GEOLOGY AND REMOBILIZED ASPECTS OF THE MASSIVE SULFIDE DEPOSITS OF PORT BICOBIAN, ILAGAN, ISABELA AND OTHER SIMILAR PHILIPPINE DEPOSITS

Rolando A. de Guzman

 

 

 

 

INTRODUCTION



The copper-pyrite deposits of Port Bicobian, Ilagan, Isabela and other similar Philippine deposits are lentiform, massive sulfide orebodies characterized by structures and textures of deformational nature, locally reverse mineral age relationships and, with insignificant or absent “envelope" of common wallrock alterations ascribed to a causal plutonic association. The country rocks are either serpentinite, chlorite-sericite schists, spilite-chertgreywackes or spilite-quartz keratophyres.

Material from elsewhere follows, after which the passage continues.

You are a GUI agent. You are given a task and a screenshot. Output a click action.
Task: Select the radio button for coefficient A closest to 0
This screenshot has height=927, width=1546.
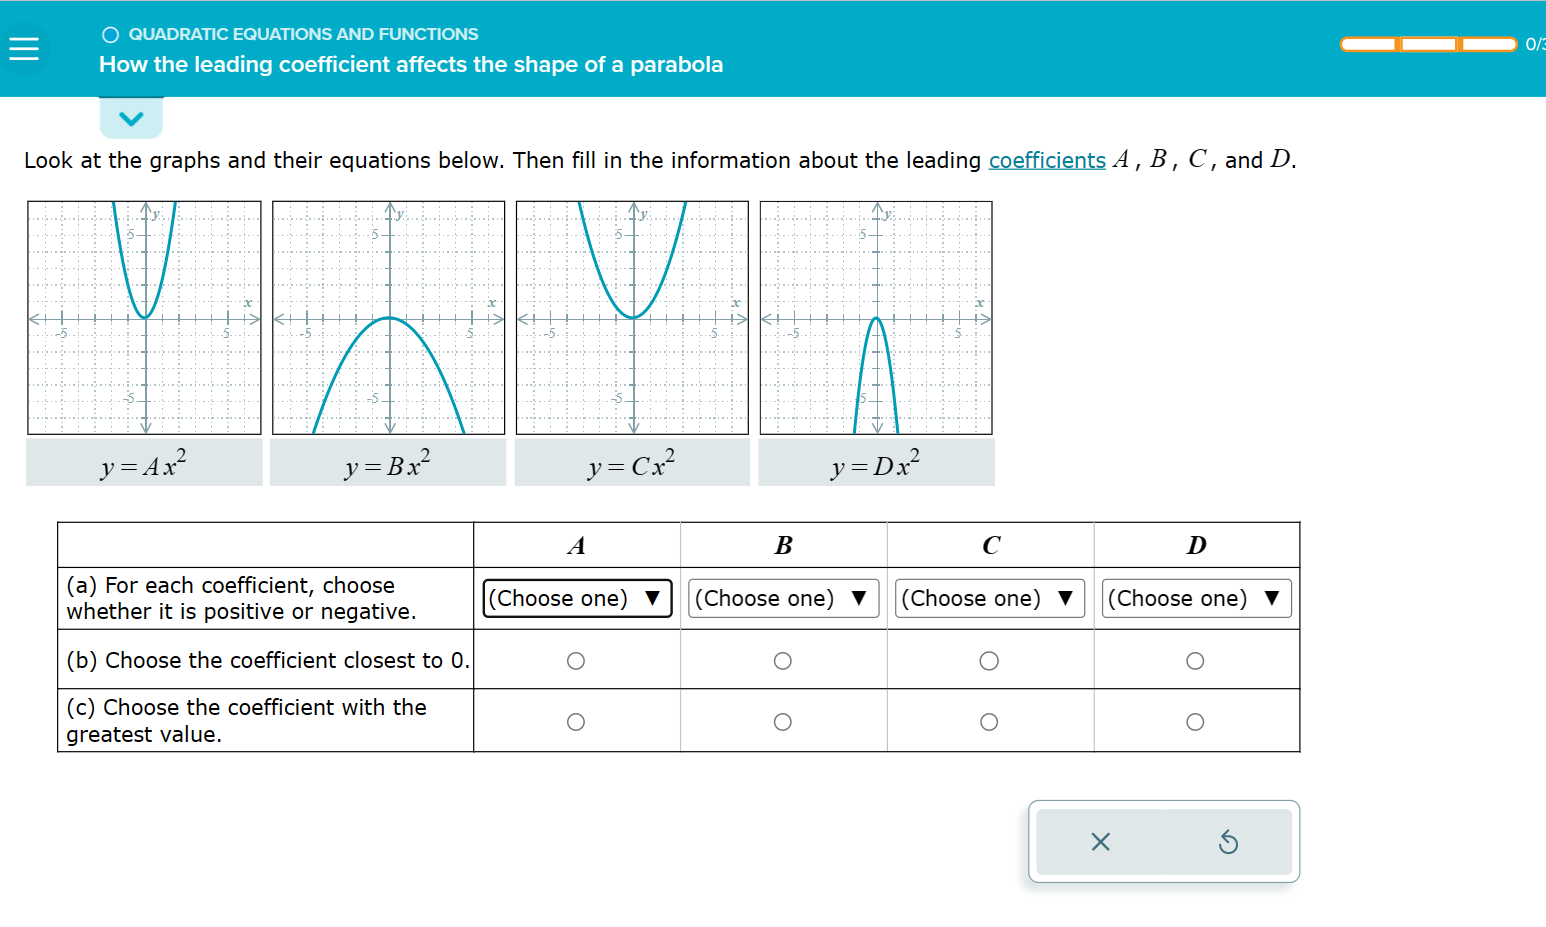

These deposits are considered as tectonically remobilized orebodies regenerated from a particular level of burial in the geosynclinal pile and migrated in water deficient, sulfurated and plastic state to their present shallow sites of deposition concomitant with an orogenic pulsation that accompanied the spasmodic rise of serpentinized ultrabasio rocks in orogenic belts. Their progressive emplacements, notably along thrust faults, encompass a period between Mid-Mesozoic and Late Cretaceous to Early Paleocene.

The ultimate origin of these deposits, to this date, is still a subject of embroiling discussions.